An interesting day in pediatrics

Tuesday (June 26) was the last day of the SDM medical students’ posting in pediatrics. Eva and I were scheduled to be there until Friday (June 29). I was a bit apprehensive that once again the faculty would not have any idea what to do with us. However, Wednesday was a pleasant surprise. Not only did I get asked to be an English teacher (presumably because of my complexion) J but we saw some very interesting cases in the Pediatric Out Patient Department (OPD). (One of the patient’s father asked, in broken English, if I would tutor his daughter, who is in 6th standard, in English. I tried to explain that I was in India as a student and not a tutor but I’m not so sure he understood. The conversation ended with me saying, “I no teach English.”)

We saw our first foreigner in the hospital, a Canadian. A white woman in her early 20s brought a young girl (with fever and diarrhea) to the clinic. She is in India working with a NGO at a school about an hour outside of Dharward. It was an interesting office visit… the physician was questioning the young girl in Kannada- the local dialect (which she didn’t seem to understand totally) and then speaking to the Canadian woman in English (which she didn’t seem to understand as her first language was obviously French). The physician prescribed some antibiotics and explained oral re hydration therapy. The physician said later that most NGOs in the area are fairly good at handling diarrhea, dehydration, and parasites.

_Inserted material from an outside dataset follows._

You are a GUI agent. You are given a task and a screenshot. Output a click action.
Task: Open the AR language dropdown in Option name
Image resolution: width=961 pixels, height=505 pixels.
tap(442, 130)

Shortly after a family came in with their two and a half month old daughter. She was born with spina bifida, a developmental birth defect involving the neural tube (specifically the spinal cord and vertebrae), which was operated on at birth in a hospital in northern India. They brought their daughter to the OPD to ensure that she was recovering properly. The physician had a difficult time assessing this as there were no medical records from the patient’s previous care facility. He later explained to us that continuity of care is hard to come by in India.

After performing a general neurological exam, the physician said that the child most likely suffered from a meningocele. A meningocele is the least common form of spina bifida. In this condition some of the vertebrae are split (do not develop properly in utero) and the meninges are damaged and pushed out through the opening. This appears as a sac or cyst on the infants back. The sac contains both the meninges and cerebrospinal fluid (CSF). Luckily the spinal cord and nerves are not involved in a meningocele and neurologic function is generally normal. (In other forms of spina bifida, when the spinal cord is involved, neurologic function is impaired from the point of malformation in the spinal cord and below.)

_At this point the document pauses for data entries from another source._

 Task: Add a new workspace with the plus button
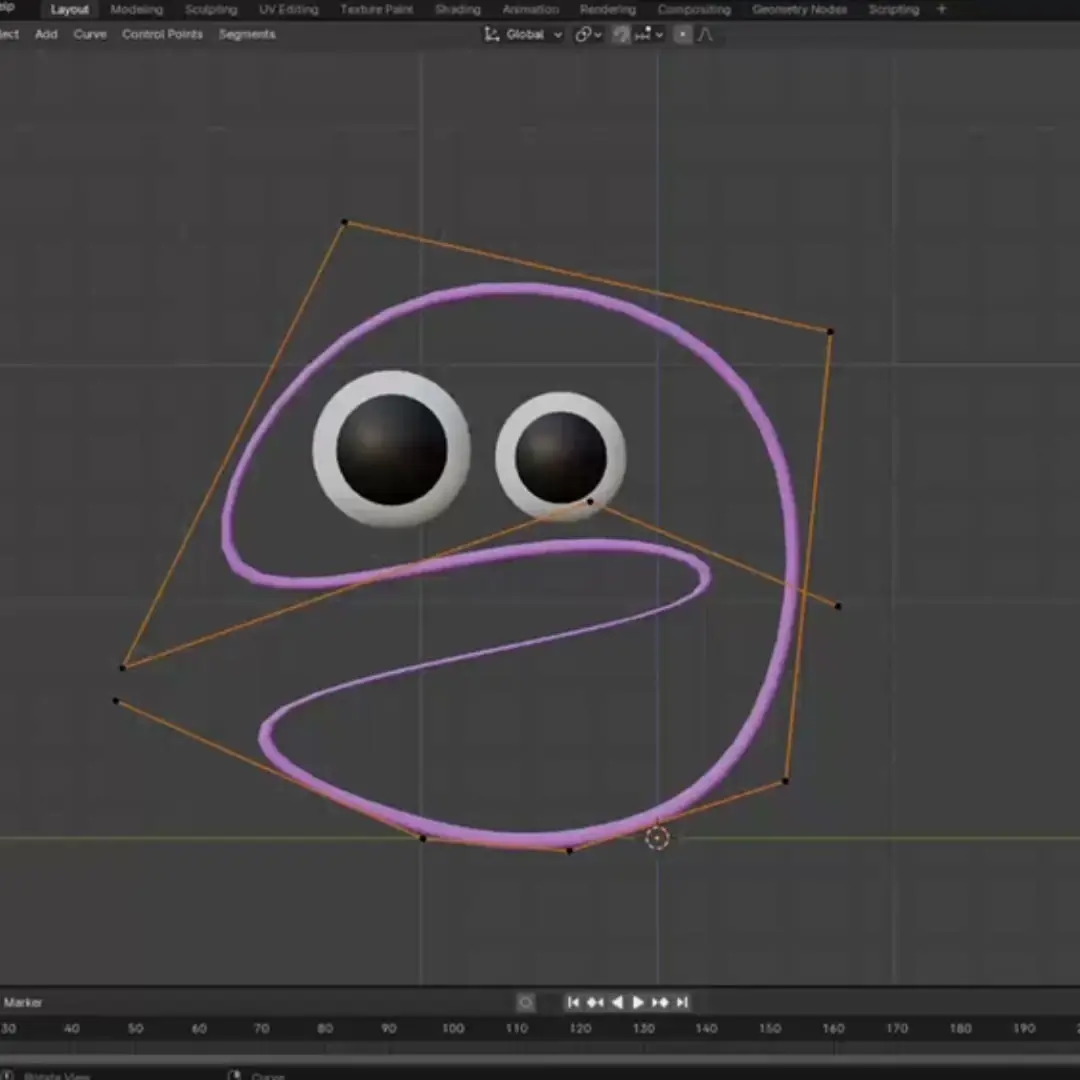941,9
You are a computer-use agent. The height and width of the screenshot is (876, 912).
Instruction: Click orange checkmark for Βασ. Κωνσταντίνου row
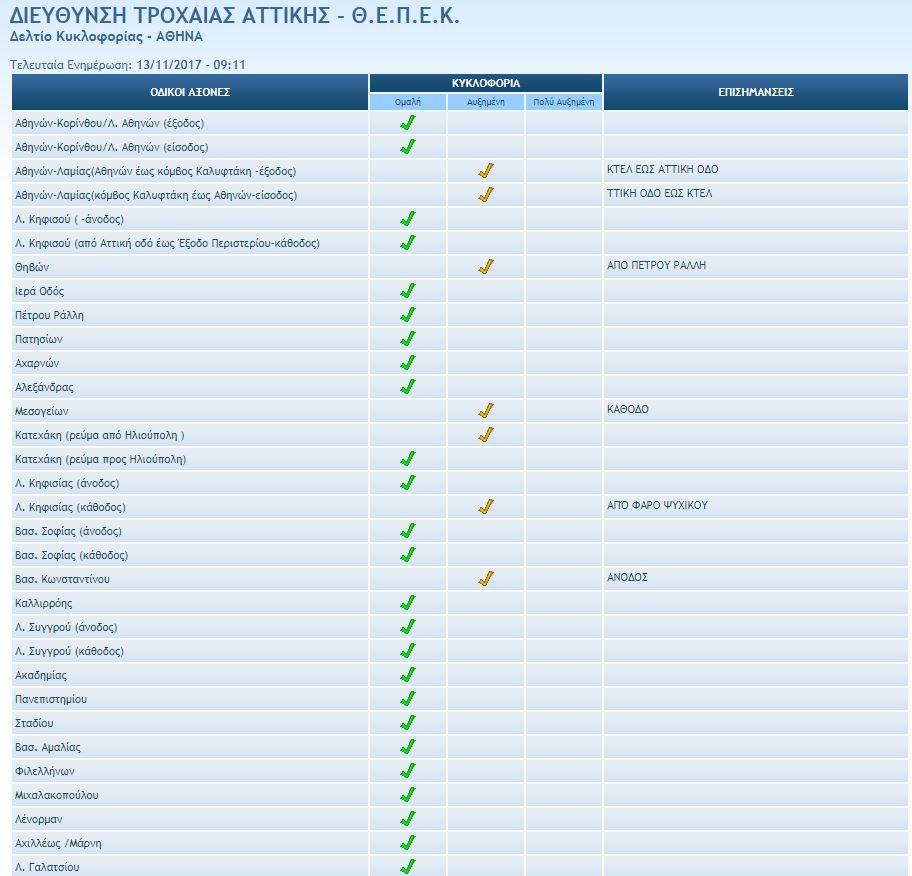[x=486, y=579]
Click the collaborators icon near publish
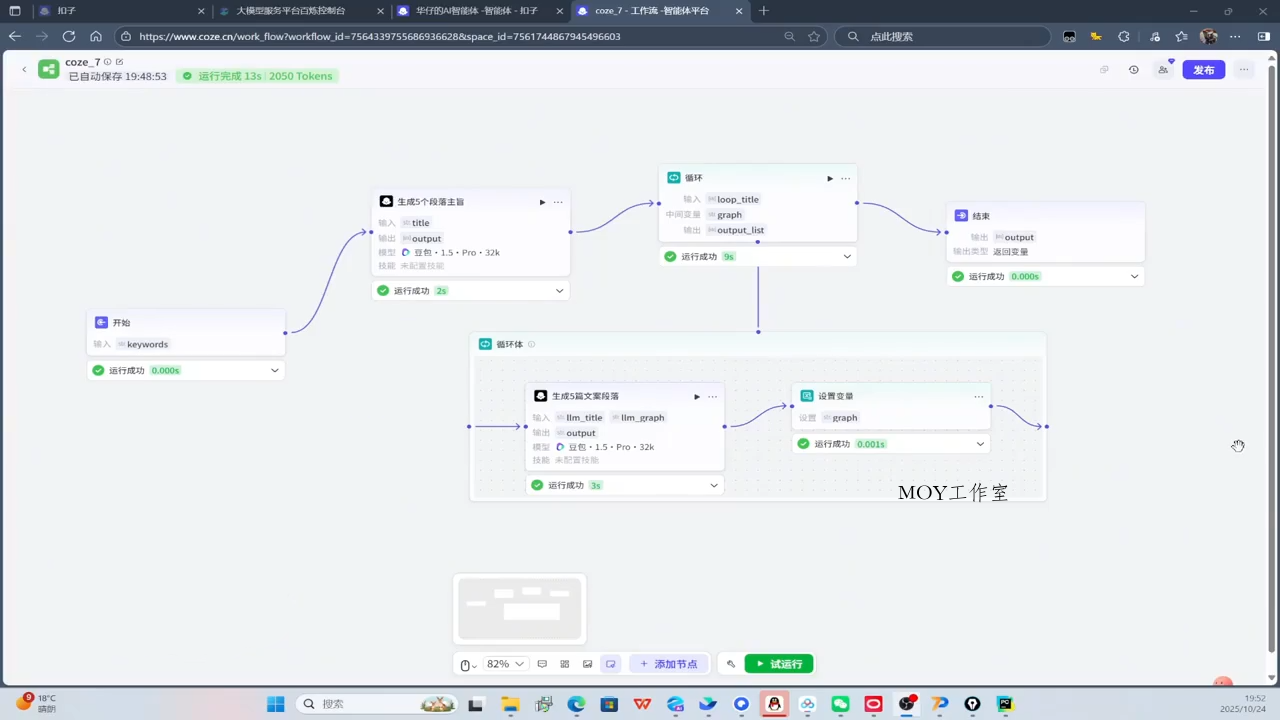Screen dimensions: 1280x720 pos(1163,70)
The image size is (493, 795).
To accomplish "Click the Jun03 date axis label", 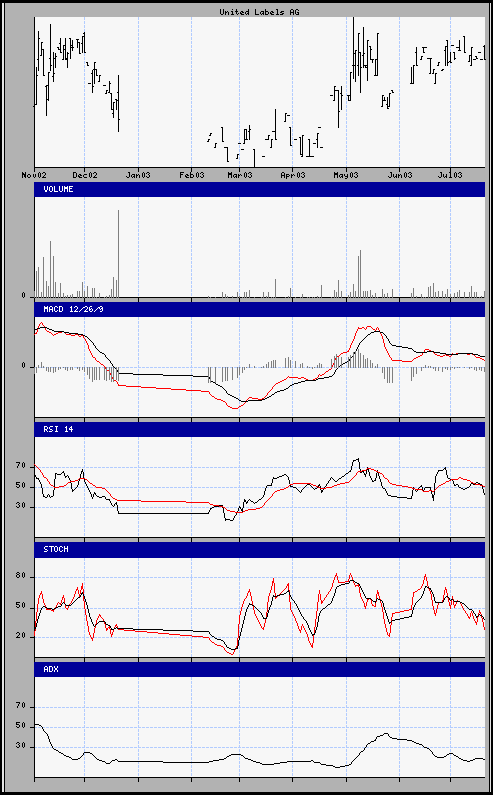I will tap(400, 175).
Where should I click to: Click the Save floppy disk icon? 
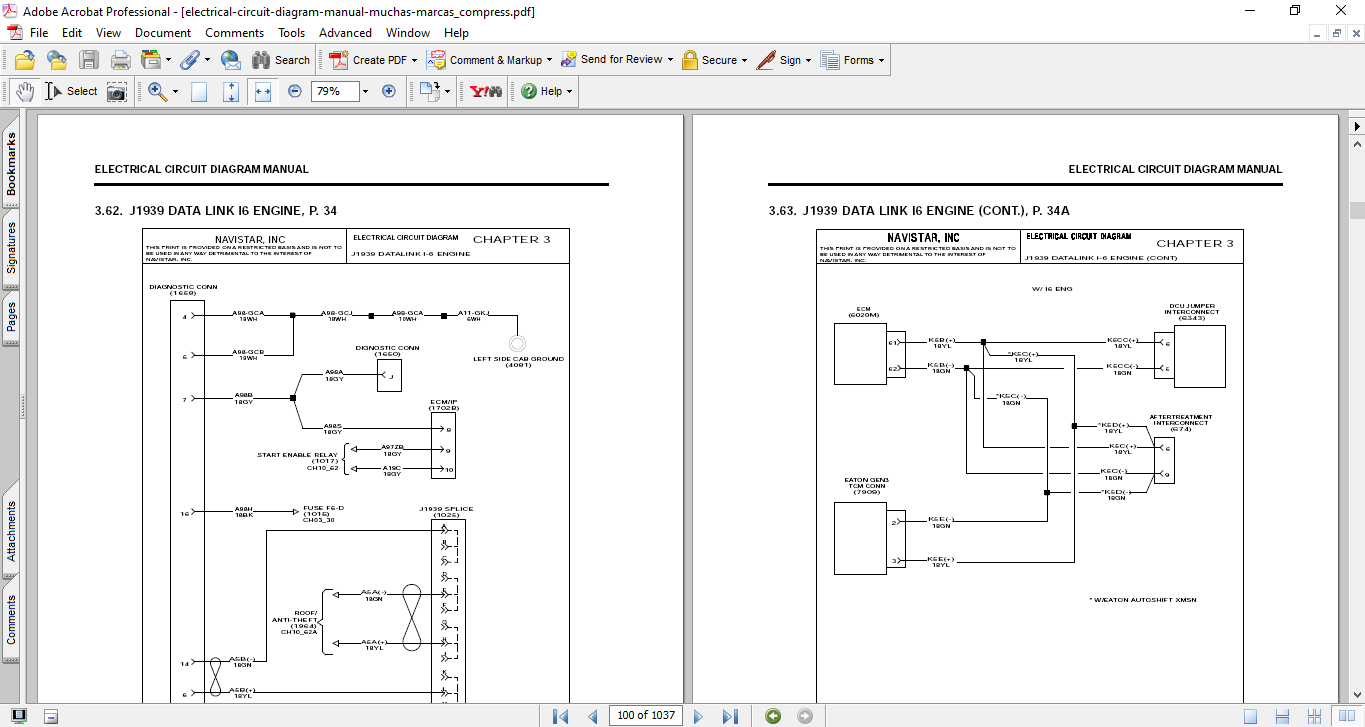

Side note- the physician also observed that the patient exhibited the sunset sign (her eyes looked like a sun setting) which results from increased CSF pressure due to an obstruction in the flow- most likely at the location of the operation. (It is exciting when the stuff we have spent hours learning about at the library presents in a patient- makes all the time seem worth it.)

Next we were able to examine a six month old boy who suffered from severe hydrocephalus. Hydrocephalus is a condition where an abnormal accumulation of cerebrospinal fluid (usually due to a blockage in the CSF circulation) causes increased pressure inside the skull leading to progressive enlargement of the head. Infants with hydrocephalus have large heads because the increase CSF pressure has caused the individual skull bones (which have not fused with each other yet) to bulge outward. This child, who at 6 months is expected to have a head circumference of 40 cm, had a head circumference of 55 cm, the circumference expected for an adolescent. This child also exhibited the sunset sign. Compression of the brain by the accumulating fluid (increased pressure) eventually causes convulsions and mental retardation in these patients. The cause of this patient’s hydrocephalus is most likely genetic as he is the product of a consanguineous marriage (his parents are first cousins). The physician informed us that the patient would be admitted for a full evaluation and seen by the neurosurgeon on Monday (which is the day of the week the neurosurgeon is at SDM Hospital).

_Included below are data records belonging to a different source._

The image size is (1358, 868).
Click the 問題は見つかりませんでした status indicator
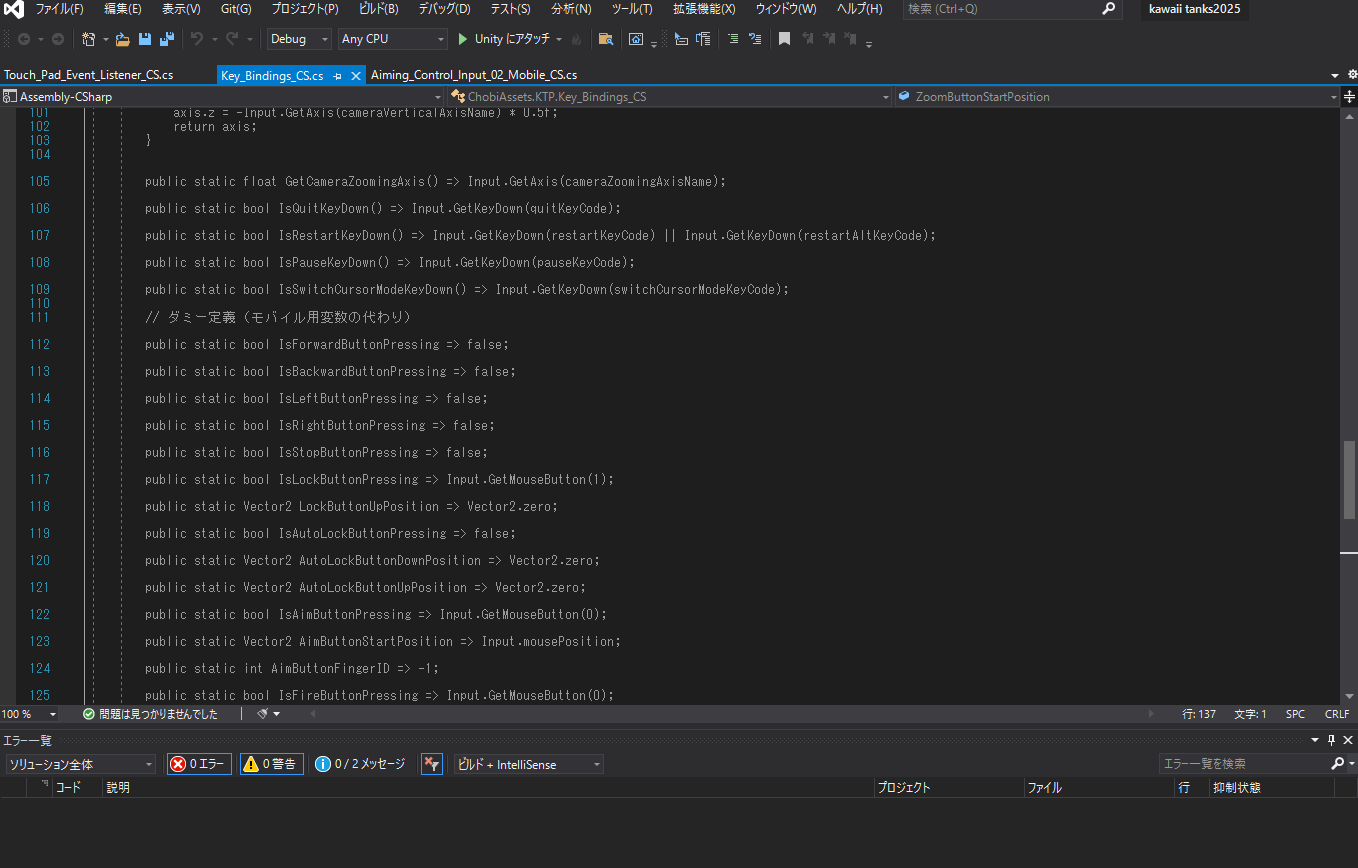click(150, 714)
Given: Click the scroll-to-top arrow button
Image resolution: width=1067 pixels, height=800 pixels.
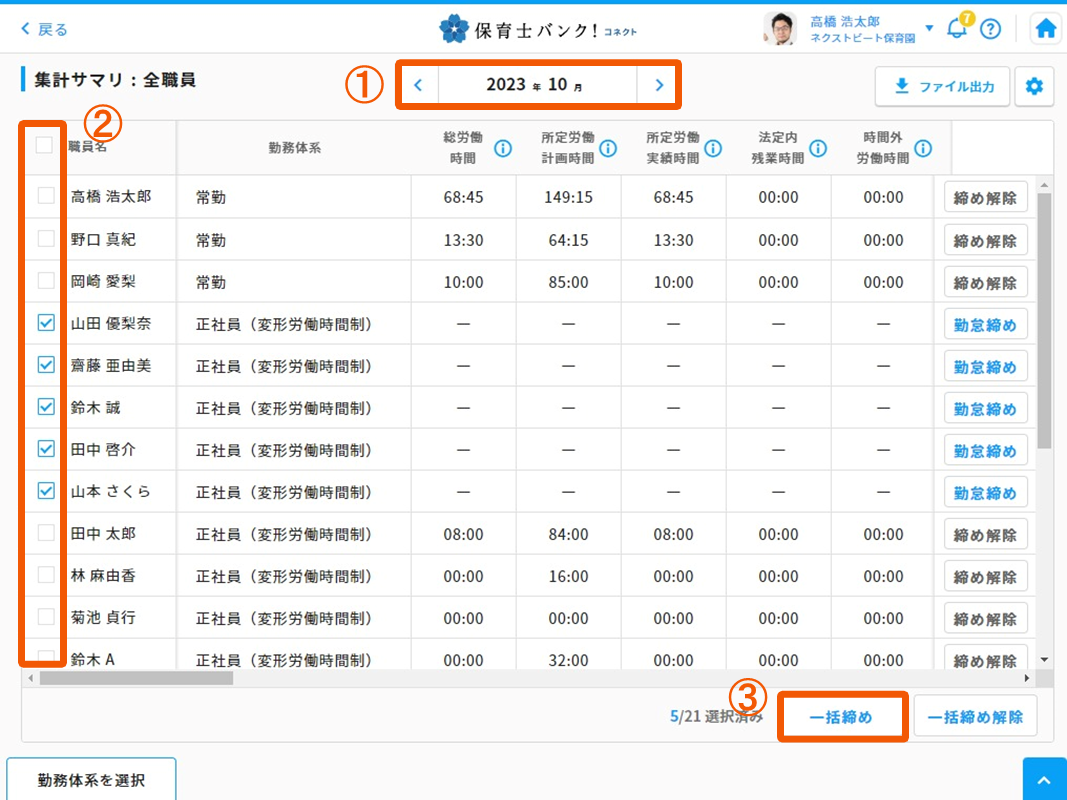Looking at the screenshot, I should [1044, 779].
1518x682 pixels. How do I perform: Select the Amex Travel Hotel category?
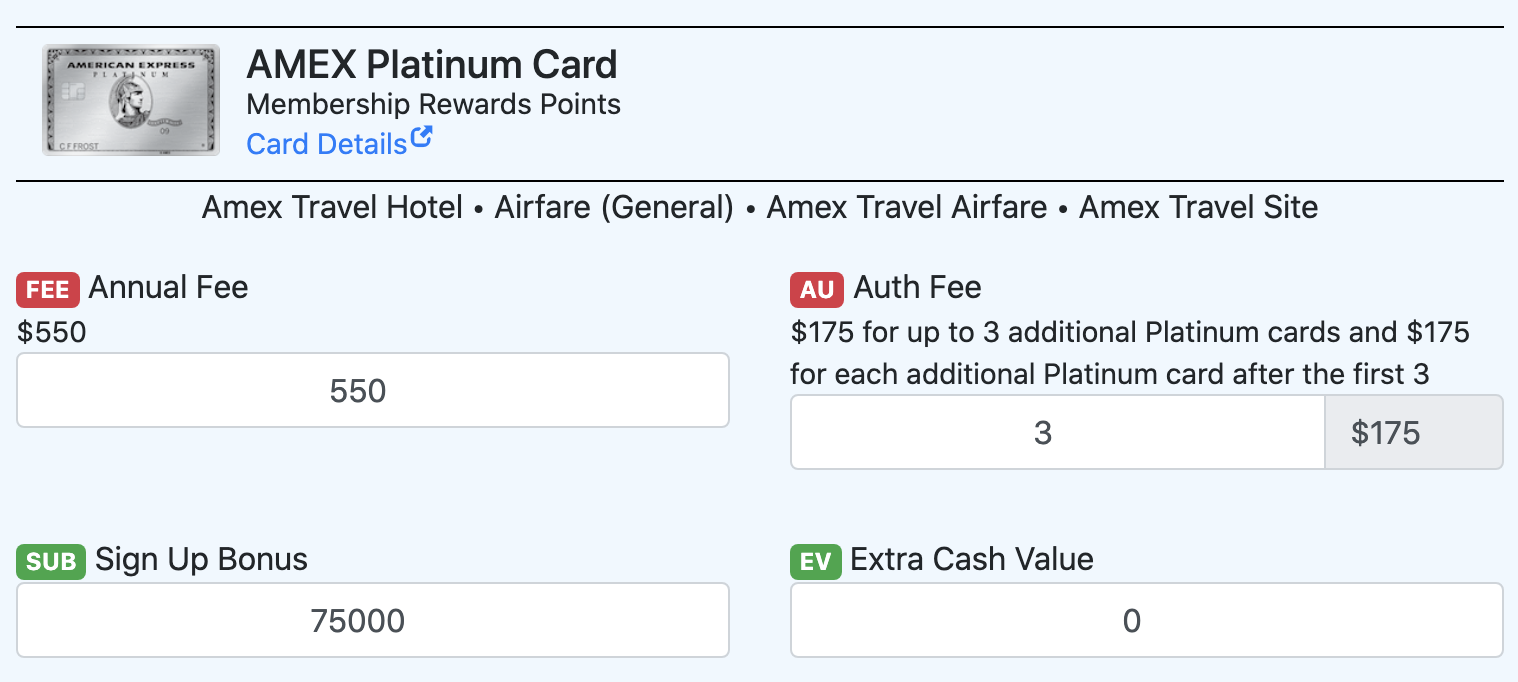click(332, 208)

The treatment for hydrocephalus is surgery. A shunt is placed from the brain to the body cavity (most commonly), where the excess CSF can be resorbed. The shunting of the excess fluid relieves the increased intracranial pressure. It is difficult to say what the prognosis for this patient will be as it is probable that a great deal of neurologic damage has already occurred. There are also a number of shunt complications which can occur (malfunction, failure, and infection). If for some reason a shunt fails, CSF will begin to accumulate again, increasing the intracranial pressure and a number of symptoms can develop (seizures). Shunt failure rate is relatively high- patients often have multiple shunt revisions throughout life.

The remainder of this week in pediatrics was fairly uneventful (wellness checks and immunizations). Next week we begin our two week community medicine posting which should be very interesting. As far as this weekend goes… we are planning on relaxing and finalizing our travel plans for a world wind tour of India at the end of July. We will be leaving Dharward in just two short weeks, traveling around India (Bangalore, Mysore, Delhi and surrounding area, and Mumbai), and then returning home on August 1st.